Actuellement, une nouvelle approche psychologique, appelée psychogénéalogie ou psychologie transgénérationelle, est en plein développement. Elle regroupe différents courants qui tous considèrent qu’il existe une transmission de fardeaux psychologiques des ancêtres à leurs descendants. L’individu serait ainsi marqué par l’histoire familiale et endosserait des défauts et des comportements de ses aïeux, sans qu’il le veuille et sans qu’il en soit responsable. Cela l’amènerait à reproduire des conflits et à revivre des souffrances de ceux-ci. Mais en va-t-il vraiment ainsi ?L’être humain peut-il récolter quelque chose qu’il n’a pas semé ?

Le constat

Certains faits troublants sont à la base de la psychogénéalogie. En voici deux exemples. Régulièrement, une petite fille de 4 ans est sortie de son sommeil par un horrible cauchemar qui lui déclenche une crise d’asthme. Interrogée sur le contenu de son rêve, elle décrit tant bien que mal un monstre, qu’invitée à dessiner, elle représente par quelque chose qui ressemble à un masque à gaz utilisé lors de la 1ère Guerre mondiale. Or, les recherches effectuées sur ses ancêtres montrent que cette petite fille est née le même jour de l’année que celui où son grand-oncle est mort gazé sur le champ de bataille lors de la Première Guerre mondiale !

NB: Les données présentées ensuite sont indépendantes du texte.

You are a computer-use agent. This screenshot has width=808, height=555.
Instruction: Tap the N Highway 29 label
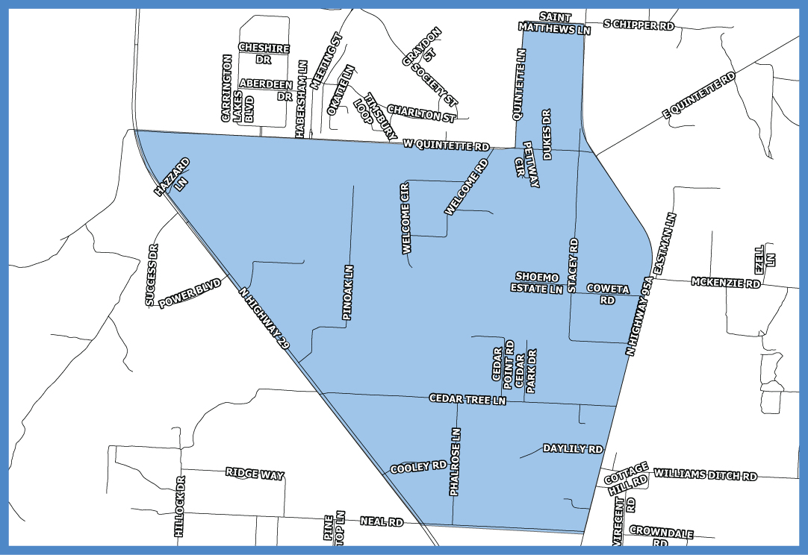264,319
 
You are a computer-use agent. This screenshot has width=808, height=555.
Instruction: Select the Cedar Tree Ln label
467,400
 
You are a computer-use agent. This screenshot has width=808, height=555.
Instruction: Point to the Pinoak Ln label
347,293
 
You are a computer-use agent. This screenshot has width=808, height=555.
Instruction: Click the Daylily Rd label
573,449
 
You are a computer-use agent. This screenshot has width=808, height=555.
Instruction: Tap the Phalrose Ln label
456,462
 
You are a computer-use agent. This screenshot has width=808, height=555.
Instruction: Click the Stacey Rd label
573,265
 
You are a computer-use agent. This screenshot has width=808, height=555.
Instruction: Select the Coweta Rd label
608,294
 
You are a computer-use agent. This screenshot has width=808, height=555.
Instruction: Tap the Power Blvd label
190,293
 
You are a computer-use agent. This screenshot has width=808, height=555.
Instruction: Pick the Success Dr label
152,275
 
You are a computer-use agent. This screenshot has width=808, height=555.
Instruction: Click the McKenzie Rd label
725,283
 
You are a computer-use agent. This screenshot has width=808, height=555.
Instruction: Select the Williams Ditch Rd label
705,474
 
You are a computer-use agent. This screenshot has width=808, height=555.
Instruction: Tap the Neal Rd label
381,521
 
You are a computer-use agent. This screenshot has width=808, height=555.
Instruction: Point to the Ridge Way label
255,473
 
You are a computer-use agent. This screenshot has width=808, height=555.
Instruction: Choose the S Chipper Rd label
638,25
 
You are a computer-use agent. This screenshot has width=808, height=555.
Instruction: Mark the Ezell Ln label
765,258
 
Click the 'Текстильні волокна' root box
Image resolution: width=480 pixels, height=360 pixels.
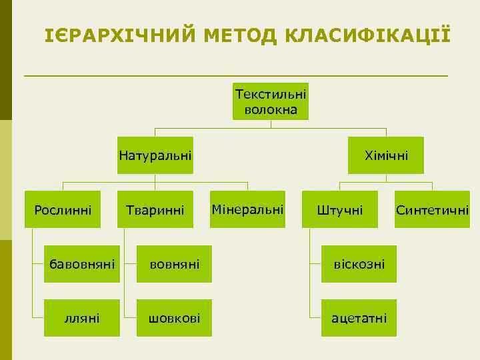pyautogui.click(x=271, y=101)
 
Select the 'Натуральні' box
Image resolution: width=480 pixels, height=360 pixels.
pyautogui.click(x=155, y=155)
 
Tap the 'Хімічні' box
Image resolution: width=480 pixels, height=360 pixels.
pyautogui.click(x=386, y=155)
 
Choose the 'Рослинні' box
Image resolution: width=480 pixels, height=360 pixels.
pyautogui.click(x=63, y=210)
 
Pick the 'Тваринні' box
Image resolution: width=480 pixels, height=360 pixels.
pyautogui.click(x=155, y=210)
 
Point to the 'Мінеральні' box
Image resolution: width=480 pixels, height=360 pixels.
pyautogui.click(x=247, y=210)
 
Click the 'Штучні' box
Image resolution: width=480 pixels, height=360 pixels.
pyautogui.click(x=340, y=210)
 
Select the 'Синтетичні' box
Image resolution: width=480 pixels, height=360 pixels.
pyautogui.click(x=432, y=210)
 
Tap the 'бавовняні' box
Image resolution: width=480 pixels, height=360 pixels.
pyautogui.click(x=81, y=265)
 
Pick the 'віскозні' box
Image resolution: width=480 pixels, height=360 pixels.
pyautogui.click(x=359, y=265)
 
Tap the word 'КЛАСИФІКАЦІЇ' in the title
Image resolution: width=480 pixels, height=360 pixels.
pyautogui.click(x=367, y=34)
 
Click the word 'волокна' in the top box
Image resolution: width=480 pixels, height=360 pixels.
pyautogui.click(x=271, y=109)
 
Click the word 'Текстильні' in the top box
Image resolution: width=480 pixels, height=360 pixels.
pyautogui.click(x=271, y=94)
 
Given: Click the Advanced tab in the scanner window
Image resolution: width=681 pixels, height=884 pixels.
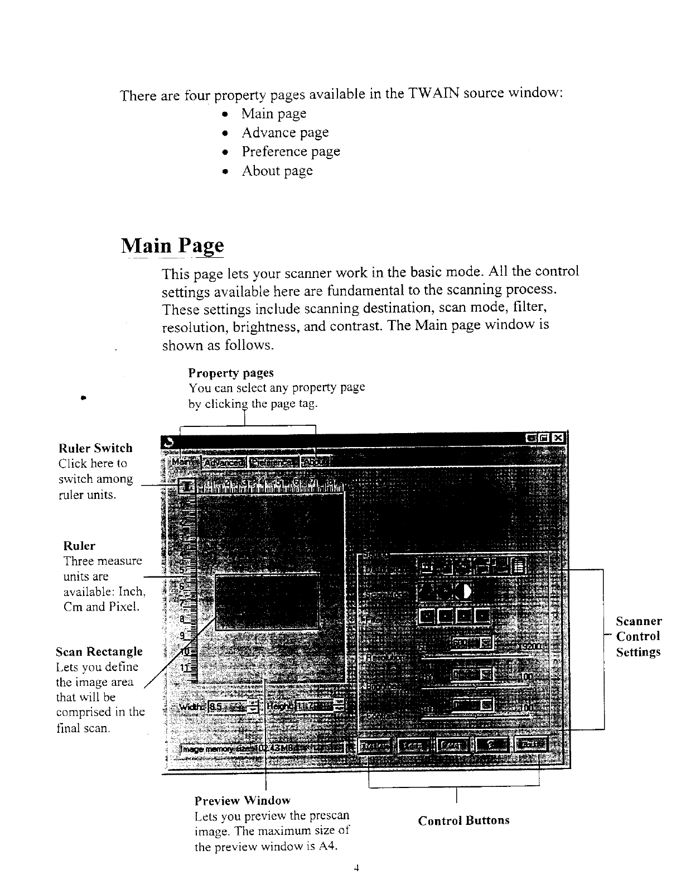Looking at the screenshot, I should (x=224, y=463).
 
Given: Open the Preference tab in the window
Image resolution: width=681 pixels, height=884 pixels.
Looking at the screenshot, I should (x=273, y=463).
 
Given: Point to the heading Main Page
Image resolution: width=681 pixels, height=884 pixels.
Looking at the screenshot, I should (x=172, y=246).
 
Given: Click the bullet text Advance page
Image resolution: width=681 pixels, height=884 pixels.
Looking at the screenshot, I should (x=284, y=133).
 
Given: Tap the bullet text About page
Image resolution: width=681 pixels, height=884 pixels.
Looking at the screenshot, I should (x=277, y=171).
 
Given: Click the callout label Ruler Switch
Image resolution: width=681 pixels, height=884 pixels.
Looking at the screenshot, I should (x=95, y=448).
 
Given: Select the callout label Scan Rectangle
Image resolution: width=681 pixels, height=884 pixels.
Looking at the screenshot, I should (x=99, y=652).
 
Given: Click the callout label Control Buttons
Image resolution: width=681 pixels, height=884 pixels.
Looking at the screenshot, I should (x=463, y=820).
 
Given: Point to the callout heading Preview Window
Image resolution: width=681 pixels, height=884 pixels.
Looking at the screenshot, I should (x=242, y=801).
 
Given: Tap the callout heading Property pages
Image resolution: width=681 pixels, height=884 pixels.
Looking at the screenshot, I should (x=231, y=372).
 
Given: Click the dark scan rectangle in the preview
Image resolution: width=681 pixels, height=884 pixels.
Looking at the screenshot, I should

Comment expliquer que l’étouffement et les angoisses qui ont accompagné sa mort soient revécus en rêve par la petite fille des dizaines d’années plus tard ? D’après l’approche psychogénéalogique, cette dernière a inconsciemment reproduit le traumatisme par lequel son ancêtre a passé. Malgré des résultats scolaires excellents, un jeune homme n’arrive pas à obtenir son baccalauréat. L’étude de l’histoire familiale révèle qu’il n’est pas le seul dans cette situation. Au cours du siècle écoulé, 14 de ses cousins ne l’ont pas obtenu non plus, ayant quitté le lycée pour des raisons futiles peu avant l’examen. Cette série d’échecs débute chez un arrière-grand-père. Suite à un forfait qu’il avait commis et qui scandalisa ses parents, il fut mis à la porte de la maison paternelle et ne put se présenter à son baccalauréat.

Le renvoi de l’arrière-grand-père aurait ainsi déteint sur ses descendants, les contraignant à vivre cette situation.

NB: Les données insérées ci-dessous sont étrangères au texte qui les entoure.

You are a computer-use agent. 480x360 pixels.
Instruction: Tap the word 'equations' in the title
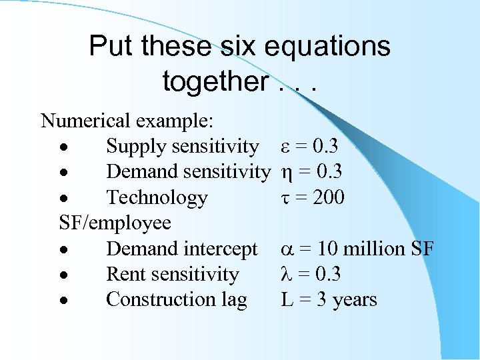327,47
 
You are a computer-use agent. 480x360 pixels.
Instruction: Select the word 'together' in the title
213,82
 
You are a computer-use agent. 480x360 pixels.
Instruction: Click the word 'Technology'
157,198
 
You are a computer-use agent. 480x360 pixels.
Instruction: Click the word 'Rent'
126,274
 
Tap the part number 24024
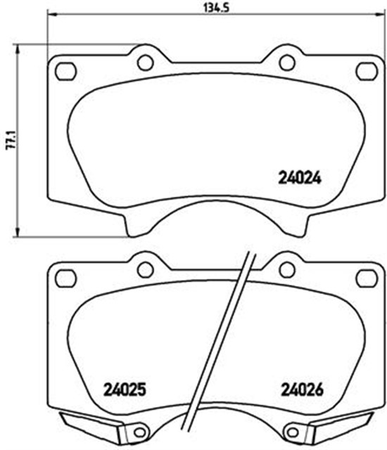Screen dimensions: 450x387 (x=296, y=179)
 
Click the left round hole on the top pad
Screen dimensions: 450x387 (x=145, y=63)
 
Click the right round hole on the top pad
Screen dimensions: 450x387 (x=287, y=63)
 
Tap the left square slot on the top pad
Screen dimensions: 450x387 (x=65, y=70)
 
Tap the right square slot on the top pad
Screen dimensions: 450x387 (x=366, y=70)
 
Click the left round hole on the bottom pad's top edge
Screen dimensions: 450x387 (x=145, y=269)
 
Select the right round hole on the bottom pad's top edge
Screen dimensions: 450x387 (x=287, y=269)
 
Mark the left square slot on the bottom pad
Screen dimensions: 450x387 (x=65, y=278)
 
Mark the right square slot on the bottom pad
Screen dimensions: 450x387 (x=366, y=278)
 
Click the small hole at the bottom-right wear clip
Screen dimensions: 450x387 (x=291, y=430)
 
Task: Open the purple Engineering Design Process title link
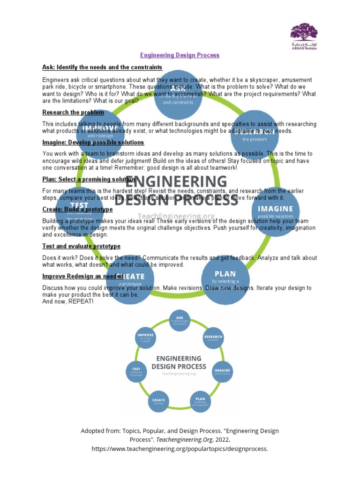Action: pos(180,55)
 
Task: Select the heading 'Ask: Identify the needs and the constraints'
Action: pos(102,68)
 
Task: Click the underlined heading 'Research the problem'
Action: pos(73,112)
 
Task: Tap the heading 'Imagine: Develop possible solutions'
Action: pos(93,142)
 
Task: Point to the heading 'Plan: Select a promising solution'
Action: pos(89,179)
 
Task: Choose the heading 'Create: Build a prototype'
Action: pos(77,209)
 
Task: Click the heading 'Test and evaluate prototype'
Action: pos(81,246)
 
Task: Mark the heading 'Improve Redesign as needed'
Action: pos(83,276)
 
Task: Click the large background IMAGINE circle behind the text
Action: pos(276,211)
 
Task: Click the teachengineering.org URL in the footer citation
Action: pos(180,449)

L’interprétation des faits par la psychogénéalogie

D’après cette approche, l’individu n’est pas si indépendant qu’on se l’imagine habituellement. En tant que membre d’une famille, il serait lié sur le plan psychique à ses ancêtres. Il existerait un lien entre lui et eux, même si ces derniers appartiennent à une génération très ancienne. Ce lien invisible aurait pour effet que chaque être humain serait marqué par les caractéristiques psychiques de ses ancêtres, qu’il serait une empreinte ou une carte de visite de sa famille. Qu’il le veuille ou non, il serait structuré et façonné par l’histoire familiale et, ainsi, tout l’arbre généalogique se retrouverait en lui. La transmission des fardeaux psychologiques contraindrait ainsi le descendant à endosser une partie du destin de ses aïeux, sous forme d’émotions ou de conflits similaires. Que ceux-ci aient vécu de terribles angoisses dans une situation donnée, il devra les vivre également. Qu’ils n’aient jamais pu avoir une relation sérieuse et suivie avec leur conjoint, il y a de fortes chances qu’il n’en aille pas autrement pour lui. Ont-ils caché quelque chose à leur famille, ce «fantôme» se retrouvera dans «l’armoire» du descendant.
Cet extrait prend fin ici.